*OBJECTIVE*:
Rewrite the part of the items that opens with the line containing "Click the 대한민국 value text" and runs through the end of the items, changing "value text" to "value label" and keeping everything else the same. Leave the pictures out of your answer.

*INPUT FOR THIS TASK*:
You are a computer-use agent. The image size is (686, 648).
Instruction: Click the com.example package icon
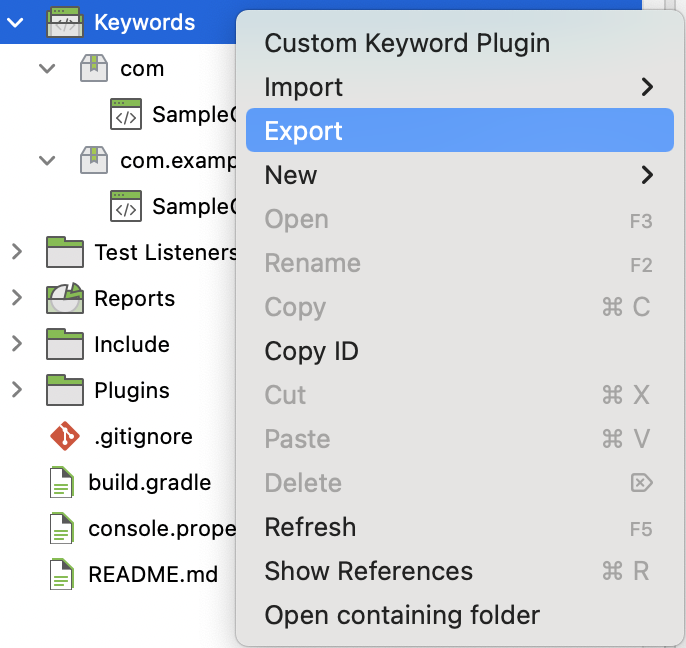(94, 160)
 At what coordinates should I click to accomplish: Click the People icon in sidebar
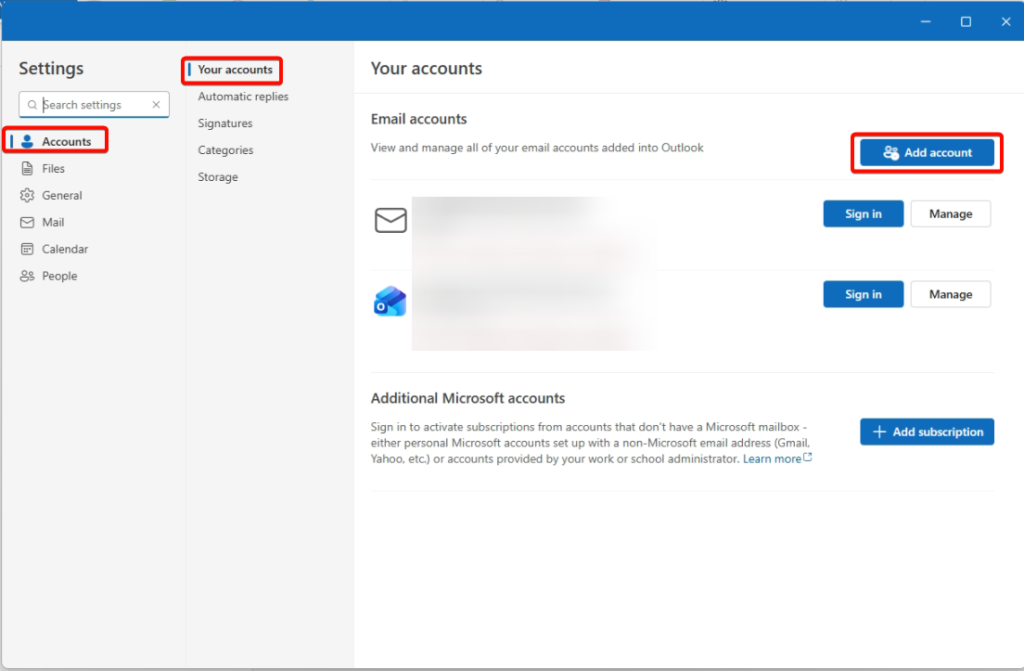[x=28, y=276]
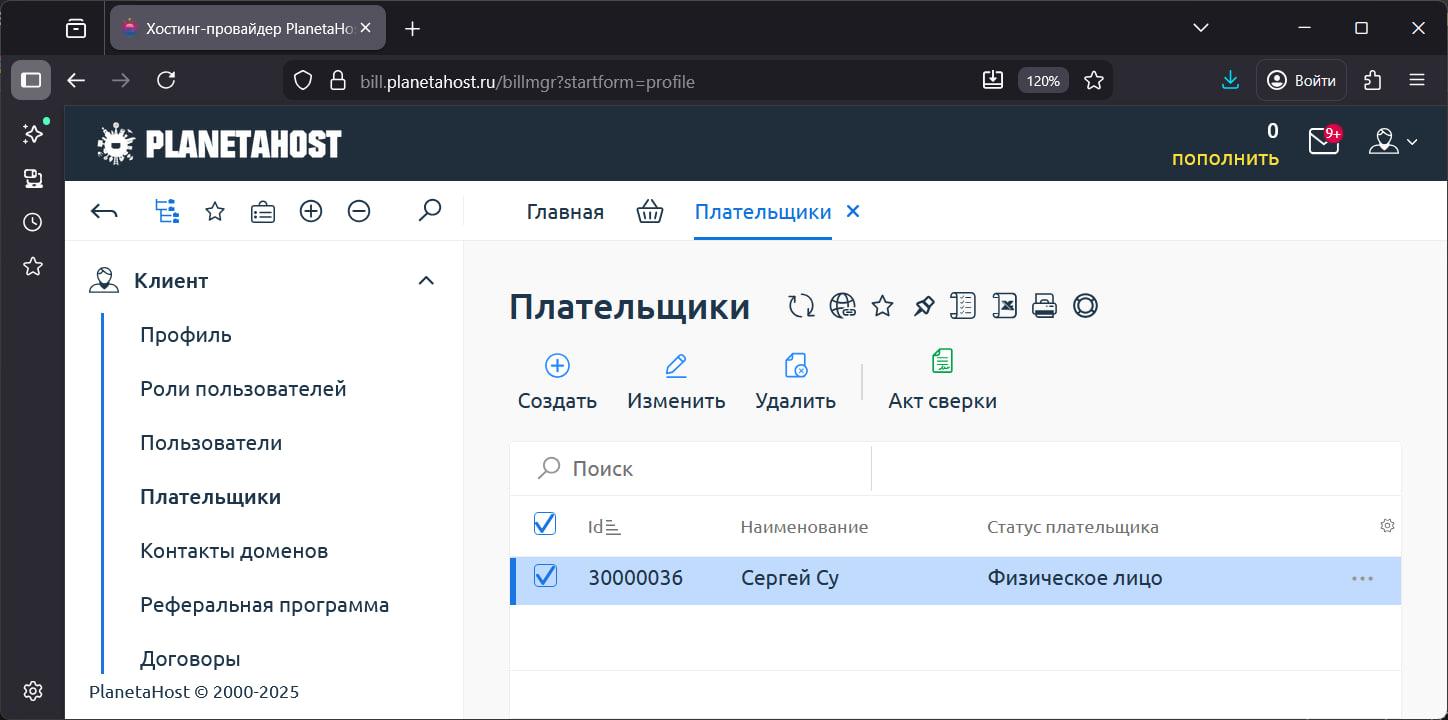
Task: Open the shopping basket icon
Action: coord(650,212)
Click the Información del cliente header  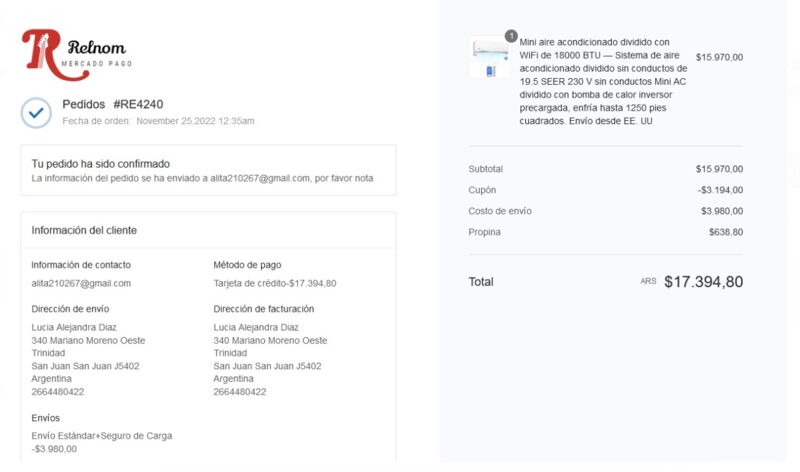coord(84,230)
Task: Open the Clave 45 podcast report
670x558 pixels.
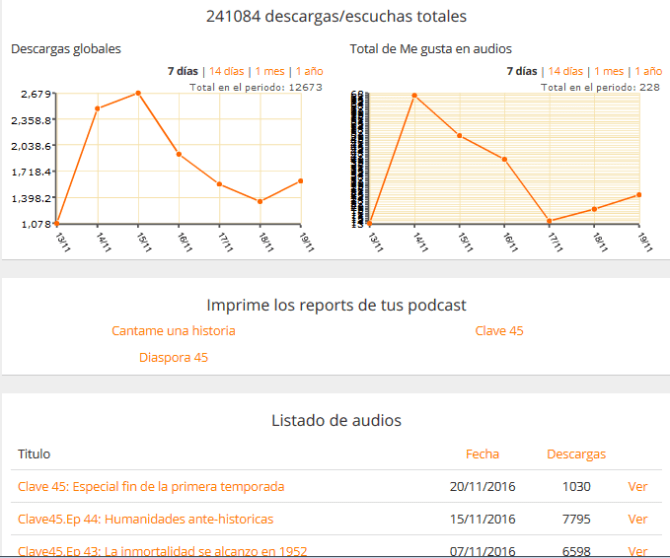Action: [499, 331]
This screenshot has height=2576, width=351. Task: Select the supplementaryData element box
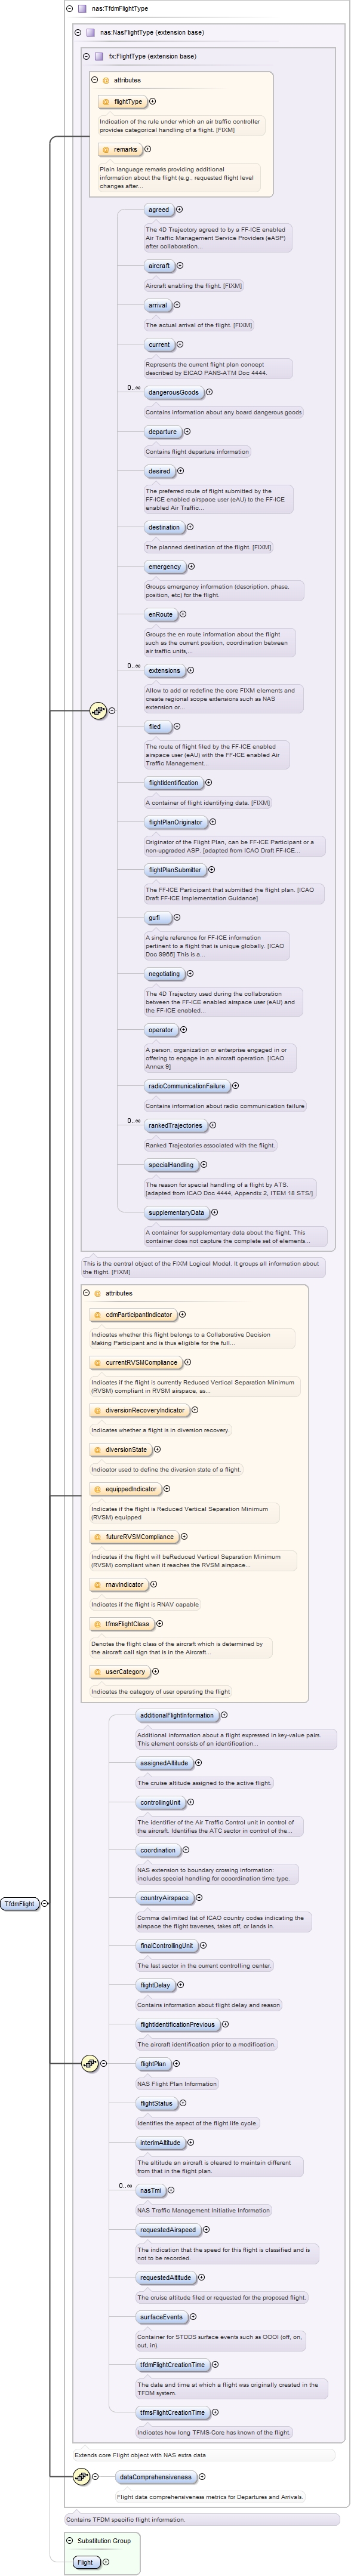176,1212
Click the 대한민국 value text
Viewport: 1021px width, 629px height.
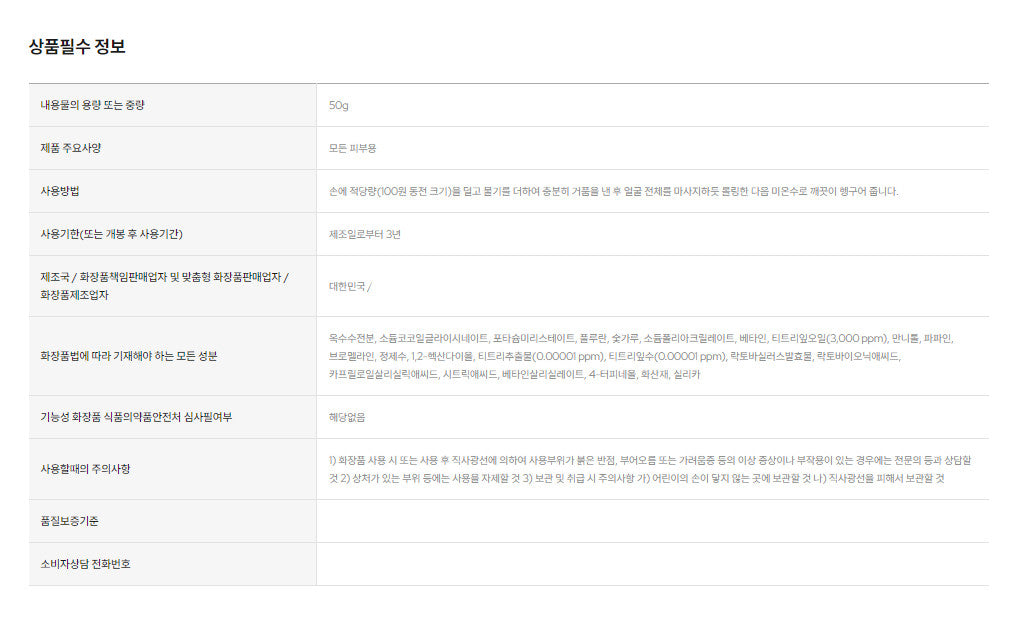coord(350,286)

*PROBLEM SOLUTION*:
Click the 대한민국 value label
Viewport: 1021px width, 629px height.
coord(350,286)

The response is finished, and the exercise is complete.